Plaintiffs assert that the defendant has no basis in Pennsylvania law for prosecuting the girls. Defendant has asserted that the photographs are "provocative," but "provocative photos," plaintiffs contend, are not illegal under Pennsylvania law even when they involve minors. The statute in question, 18 PENN. STAT. § 6312, prohibits the distribution of images depicting a prohibited sexual act, and defines "prohibited sexual act" to mean "sexual intercourse . . . masturbation, sadism, masochism, bestiality, fellatio, cunnilingus, lewd exhibition of the genitals or nudity if such nudity is depicted for the purpose of sexual stimulation or gratification of any person who might view such depiction." 18 PENN. STAT. § 6312(a). The plaintiff contends that the images here do not even remotely meet this definition.
Plaintiffs also argue that the statute does not apply to the minors here, who were the subjects of the photographs. Defendant Skumanick is threatening to prosecute the victims of the crime, not the perptrators according to the plaintiffs.

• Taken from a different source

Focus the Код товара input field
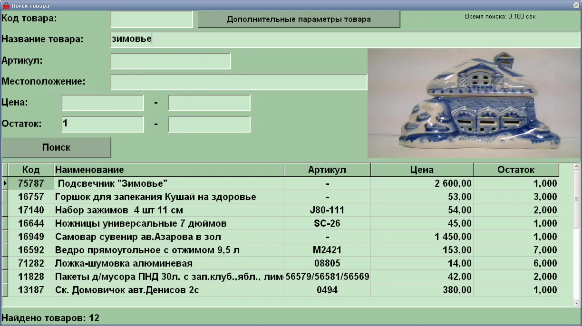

The court here offers no final conclusion on the merits of plaintiffs’ position. Testimony and evidence at the TRO hearing, as well as allegations in the verified complaint, however, indicate a reasonable likelihood that the plaintiffs could prevail on this aspect. While the court emphasizes that its view is preliminary and not intended to absolve the plaintiffs of any potential criminal liability, plaintiffs make a reasonable argument that the images presented to the court do not appear to qualify in any way as depictions of prohibited sexual acts. Even if they were such depictions, the plaintiffs argument that the evidence to this point indicates that the minor plaintiffs were not involved in disseminating the images is also a reasonable one. Thus, a reasonable likelihood exists that plaintiffs will succeed on the merits, and this factor weighs in favor of granting a TRO.
A hearing on plaitniff's request for a preliminary injunction is scheduled for June 2.